If a line below includes the string "text", copy it.
※ ※ ※
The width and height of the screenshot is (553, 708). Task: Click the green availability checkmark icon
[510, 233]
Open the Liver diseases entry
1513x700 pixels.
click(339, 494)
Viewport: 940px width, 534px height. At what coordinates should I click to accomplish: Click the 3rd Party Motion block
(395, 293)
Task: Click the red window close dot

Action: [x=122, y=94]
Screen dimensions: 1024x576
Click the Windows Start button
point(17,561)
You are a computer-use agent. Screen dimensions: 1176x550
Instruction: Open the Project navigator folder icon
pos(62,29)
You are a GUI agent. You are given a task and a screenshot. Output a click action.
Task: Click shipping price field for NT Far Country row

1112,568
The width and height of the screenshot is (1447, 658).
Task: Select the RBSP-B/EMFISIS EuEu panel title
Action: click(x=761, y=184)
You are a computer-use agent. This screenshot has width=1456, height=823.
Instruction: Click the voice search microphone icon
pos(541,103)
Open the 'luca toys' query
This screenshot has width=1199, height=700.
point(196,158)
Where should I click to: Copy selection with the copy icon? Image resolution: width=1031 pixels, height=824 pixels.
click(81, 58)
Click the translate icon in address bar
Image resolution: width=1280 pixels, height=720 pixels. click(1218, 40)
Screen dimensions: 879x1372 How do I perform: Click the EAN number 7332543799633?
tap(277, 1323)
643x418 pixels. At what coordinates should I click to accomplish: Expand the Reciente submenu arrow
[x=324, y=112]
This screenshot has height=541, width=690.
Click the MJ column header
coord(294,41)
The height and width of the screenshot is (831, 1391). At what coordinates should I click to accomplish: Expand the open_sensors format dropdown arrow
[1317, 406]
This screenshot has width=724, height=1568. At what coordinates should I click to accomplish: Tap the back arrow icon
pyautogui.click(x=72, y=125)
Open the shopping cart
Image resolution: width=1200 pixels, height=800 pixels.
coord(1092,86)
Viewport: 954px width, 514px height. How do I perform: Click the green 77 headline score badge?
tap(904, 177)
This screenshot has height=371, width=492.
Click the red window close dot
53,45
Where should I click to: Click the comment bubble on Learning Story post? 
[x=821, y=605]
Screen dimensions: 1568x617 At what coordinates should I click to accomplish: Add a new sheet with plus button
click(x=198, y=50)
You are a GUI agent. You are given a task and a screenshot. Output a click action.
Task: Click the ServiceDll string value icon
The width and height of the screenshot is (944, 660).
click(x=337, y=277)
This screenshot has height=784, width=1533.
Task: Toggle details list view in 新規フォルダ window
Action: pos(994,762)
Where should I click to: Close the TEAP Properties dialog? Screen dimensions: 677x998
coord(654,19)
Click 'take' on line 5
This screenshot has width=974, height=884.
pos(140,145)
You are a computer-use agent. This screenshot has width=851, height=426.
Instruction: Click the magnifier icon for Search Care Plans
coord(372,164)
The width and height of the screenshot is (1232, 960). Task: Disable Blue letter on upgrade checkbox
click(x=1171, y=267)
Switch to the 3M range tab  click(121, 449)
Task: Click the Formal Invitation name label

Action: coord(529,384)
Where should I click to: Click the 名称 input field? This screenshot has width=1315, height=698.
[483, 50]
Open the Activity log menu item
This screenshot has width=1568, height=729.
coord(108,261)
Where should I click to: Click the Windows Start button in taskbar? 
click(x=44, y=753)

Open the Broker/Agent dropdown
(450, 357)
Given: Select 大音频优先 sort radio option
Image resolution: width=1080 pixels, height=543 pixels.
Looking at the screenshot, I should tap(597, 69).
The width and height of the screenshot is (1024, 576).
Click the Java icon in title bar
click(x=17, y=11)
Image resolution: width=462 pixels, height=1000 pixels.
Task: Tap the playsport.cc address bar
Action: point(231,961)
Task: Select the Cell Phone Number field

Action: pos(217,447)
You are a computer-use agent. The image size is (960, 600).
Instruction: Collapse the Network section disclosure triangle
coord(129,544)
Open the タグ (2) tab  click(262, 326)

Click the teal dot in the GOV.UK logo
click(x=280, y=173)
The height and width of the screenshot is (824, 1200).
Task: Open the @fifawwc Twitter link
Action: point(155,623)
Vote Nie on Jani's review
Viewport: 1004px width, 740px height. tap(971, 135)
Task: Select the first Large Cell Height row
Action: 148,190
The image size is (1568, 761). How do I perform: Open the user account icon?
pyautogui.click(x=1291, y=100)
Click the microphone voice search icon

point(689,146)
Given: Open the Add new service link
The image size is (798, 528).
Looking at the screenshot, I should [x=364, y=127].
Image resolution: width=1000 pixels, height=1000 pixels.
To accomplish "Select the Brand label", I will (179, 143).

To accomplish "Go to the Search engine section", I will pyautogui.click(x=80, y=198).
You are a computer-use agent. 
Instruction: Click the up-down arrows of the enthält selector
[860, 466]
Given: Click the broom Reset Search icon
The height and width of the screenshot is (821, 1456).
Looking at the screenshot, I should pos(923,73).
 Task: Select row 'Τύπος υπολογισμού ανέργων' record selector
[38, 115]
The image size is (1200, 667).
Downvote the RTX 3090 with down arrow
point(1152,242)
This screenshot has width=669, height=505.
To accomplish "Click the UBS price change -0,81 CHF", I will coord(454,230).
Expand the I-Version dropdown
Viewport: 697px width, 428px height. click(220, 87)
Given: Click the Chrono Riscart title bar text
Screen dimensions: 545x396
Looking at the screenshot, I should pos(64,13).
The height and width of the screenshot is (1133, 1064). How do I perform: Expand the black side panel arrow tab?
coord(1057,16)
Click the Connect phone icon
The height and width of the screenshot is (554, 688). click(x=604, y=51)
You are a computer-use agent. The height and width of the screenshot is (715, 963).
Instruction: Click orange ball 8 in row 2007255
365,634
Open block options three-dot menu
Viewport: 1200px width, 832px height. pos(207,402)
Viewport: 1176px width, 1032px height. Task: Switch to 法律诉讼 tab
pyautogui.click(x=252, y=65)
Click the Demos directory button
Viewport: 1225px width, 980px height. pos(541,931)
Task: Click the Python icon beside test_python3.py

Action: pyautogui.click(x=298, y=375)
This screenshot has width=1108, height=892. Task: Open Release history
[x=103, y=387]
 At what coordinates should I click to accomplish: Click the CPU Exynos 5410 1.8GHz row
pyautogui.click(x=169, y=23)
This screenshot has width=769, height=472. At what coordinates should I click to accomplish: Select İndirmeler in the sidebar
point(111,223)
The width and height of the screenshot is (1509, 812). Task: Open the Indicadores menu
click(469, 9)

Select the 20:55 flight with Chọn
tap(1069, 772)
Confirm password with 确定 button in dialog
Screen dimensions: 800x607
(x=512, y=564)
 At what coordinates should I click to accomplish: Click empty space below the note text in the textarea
※ ※ ※
**Written solution**
Given: Click the Chrono Riscart title bar text
 At what coordinates should I click to accomplish: Click empty space below the note text in the textarea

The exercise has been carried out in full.